The Los Angeles Lakers were able to completely rebuild the roster during the 2023 trade deadline to go from one of the most underwhelming teams in the NBA to the Western Conference Finals.
Lakers GM Rob Pelinka called the moves “pre-agency” as it not only gave the team a better chance to contend last season but laid the foundation for this summer. As a result, Los Angeles is in a much better place than the team would have been if it just let Russell Westbrook’s contract expire.
However, there are still some massive variables this offseason that could alter the immediate future of the team. Two of the biggest storylines this summer is the restricted free agencies of Austin Reaves and Rui Hachimura, who both increased their value in the NBA Playoffs.
Luckily, the Lakers have the ability to match any offer sheet that the two players sign and they have Bird Rights on Hachimura and Early Bird Rights on Reaves. But at the end of the day, teams with cap space can throw the bag at either player and that could make it a very tough decision for the Lake Show.
Not many teams have ample cap space this offseason and the hope is that the teams with cap space prioritize other free agents. However, that does not seem appear to be the case, as one of the teams with the most cap space look like a threat to steal Reaves and/or Hachimura.

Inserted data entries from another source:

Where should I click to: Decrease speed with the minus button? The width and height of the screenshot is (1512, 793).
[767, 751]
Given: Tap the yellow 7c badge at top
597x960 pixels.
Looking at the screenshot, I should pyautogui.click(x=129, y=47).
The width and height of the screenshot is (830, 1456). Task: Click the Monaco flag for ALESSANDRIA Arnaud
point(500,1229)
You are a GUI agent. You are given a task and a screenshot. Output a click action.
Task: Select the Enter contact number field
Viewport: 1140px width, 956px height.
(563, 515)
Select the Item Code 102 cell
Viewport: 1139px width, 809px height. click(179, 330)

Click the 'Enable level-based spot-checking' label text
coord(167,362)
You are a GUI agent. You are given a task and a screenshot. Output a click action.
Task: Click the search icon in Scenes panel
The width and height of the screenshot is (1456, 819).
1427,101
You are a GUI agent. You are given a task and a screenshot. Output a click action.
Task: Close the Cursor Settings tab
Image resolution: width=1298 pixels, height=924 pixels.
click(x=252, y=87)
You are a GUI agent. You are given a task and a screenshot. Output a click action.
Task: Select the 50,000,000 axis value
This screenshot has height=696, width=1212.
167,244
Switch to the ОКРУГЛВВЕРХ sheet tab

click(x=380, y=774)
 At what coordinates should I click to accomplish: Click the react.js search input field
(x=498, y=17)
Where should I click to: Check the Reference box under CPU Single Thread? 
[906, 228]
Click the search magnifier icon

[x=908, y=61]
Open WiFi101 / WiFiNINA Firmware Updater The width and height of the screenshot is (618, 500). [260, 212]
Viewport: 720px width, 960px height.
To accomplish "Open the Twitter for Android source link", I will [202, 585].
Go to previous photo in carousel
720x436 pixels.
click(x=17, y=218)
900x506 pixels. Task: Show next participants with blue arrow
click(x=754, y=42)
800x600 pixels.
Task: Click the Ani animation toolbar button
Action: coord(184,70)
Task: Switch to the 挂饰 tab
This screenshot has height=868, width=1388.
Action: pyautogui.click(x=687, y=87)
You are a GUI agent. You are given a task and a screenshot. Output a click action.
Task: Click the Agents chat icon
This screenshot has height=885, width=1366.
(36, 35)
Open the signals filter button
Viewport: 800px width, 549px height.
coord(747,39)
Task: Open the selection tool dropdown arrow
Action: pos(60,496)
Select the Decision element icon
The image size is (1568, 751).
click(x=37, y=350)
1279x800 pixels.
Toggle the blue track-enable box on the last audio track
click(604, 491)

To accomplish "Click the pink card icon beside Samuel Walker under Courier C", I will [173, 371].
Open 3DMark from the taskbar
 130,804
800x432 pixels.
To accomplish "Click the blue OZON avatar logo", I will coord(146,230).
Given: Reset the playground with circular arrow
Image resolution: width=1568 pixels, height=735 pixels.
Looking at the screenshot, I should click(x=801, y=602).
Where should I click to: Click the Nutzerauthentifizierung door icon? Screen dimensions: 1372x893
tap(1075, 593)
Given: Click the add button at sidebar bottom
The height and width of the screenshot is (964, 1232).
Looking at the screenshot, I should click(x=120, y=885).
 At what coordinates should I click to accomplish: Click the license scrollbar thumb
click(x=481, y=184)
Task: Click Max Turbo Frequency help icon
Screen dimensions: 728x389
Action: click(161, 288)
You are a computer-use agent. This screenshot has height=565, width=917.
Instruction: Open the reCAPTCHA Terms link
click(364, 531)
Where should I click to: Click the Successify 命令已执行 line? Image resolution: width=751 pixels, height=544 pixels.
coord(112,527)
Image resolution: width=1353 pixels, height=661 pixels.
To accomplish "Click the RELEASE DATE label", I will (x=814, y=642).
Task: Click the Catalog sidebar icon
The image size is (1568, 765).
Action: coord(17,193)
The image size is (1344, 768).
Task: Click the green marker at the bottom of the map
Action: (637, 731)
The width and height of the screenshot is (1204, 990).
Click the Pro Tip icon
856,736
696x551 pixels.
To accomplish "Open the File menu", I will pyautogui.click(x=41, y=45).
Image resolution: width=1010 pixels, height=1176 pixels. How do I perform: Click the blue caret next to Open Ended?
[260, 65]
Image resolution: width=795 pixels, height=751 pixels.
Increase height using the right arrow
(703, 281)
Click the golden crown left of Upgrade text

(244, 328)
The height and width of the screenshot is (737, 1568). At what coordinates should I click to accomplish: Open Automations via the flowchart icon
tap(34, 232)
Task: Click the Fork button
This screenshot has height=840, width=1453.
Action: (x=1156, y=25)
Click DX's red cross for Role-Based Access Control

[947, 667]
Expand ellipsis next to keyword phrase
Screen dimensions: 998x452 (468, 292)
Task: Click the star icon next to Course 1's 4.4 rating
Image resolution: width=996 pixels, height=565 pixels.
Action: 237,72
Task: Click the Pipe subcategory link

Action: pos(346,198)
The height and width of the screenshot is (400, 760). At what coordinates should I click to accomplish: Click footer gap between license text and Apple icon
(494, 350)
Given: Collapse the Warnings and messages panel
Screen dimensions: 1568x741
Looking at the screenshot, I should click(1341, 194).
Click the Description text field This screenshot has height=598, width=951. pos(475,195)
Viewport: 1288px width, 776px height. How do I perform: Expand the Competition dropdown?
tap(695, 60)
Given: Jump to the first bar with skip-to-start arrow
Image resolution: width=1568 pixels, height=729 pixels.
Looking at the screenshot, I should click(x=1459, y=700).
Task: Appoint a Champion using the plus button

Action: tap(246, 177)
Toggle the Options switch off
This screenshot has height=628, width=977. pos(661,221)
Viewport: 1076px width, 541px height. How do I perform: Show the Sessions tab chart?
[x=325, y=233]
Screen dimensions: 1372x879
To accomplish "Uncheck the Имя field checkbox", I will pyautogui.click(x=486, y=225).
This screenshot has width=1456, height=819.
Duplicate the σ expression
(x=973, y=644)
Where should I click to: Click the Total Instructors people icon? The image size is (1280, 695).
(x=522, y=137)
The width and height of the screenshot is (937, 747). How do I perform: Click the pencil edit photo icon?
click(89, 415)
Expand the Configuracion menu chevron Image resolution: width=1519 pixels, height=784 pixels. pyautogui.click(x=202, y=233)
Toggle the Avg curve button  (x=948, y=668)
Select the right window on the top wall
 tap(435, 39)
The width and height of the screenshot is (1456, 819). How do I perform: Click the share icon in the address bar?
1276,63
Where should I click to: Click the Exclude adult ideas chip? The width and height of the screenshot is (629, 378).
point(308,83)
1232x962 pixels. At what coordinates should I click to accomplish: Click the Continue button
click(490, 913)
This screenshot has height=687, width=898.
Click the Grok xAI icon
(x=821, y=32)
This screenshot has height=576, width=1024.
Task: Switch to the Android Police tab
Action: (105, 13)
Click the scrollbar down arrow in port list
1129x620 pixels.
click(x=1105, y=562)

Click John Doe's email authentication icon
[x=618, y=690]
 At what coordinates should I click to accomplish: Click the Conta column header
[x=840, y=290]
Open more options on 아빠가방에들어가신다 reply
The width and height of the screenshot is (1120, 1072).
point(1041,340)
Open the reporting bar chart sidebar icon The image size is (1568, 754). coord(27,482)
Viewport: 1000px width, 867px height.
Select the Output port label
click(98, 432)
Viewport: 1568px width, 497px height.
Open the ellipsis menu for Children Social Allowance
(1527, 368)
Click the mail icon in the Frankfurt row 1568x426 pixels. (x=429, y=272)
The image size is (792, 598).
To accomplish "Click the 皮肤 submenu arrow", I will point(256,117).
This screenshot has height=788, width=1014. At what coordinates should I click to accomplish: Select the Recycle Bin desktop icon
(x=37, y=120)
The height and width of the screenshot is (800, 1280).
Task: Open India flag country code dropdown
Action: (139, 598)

Rockets may be the biggest threat to steal Austin Reaves, Rui Hachimura from Lakers.
The Rockets are definitely trying to build something down in Houston. The Rockets now have the chance to build a competitive roster after being at the top of the draft for several years while also hiring Ime Udoka this offseason.
Houston has already been tied to Reaves and the addition of Hachimura as a potential target is worrisome. If Houston really wanted to, the team could sign both players to prominent contracts to put the Lakers in a tough spot.
The Rockets are projected to have $59.7 million in practical cap space by Spotrac with a max of $64.6 million. That is more than enough to pay Reaves and Hachimura above market price while also bringing in other complementary pieces to round out the roster.
The ball would then be in the Lakers’ court. Would they be willing to spend extra knowing they might have a larger cap hit on Reaves in years three and four of his deal? Is the team willing to go back over the luxury tax to keep Hachimura as well? Would LA sacrifice someone like D’Angelo Russell to make it happen?
The decisions of Reaves and Hachimura will dictate the rest of the Lakers’ offseason and if they end up leaving for Houston it could cause a massive snowball effect.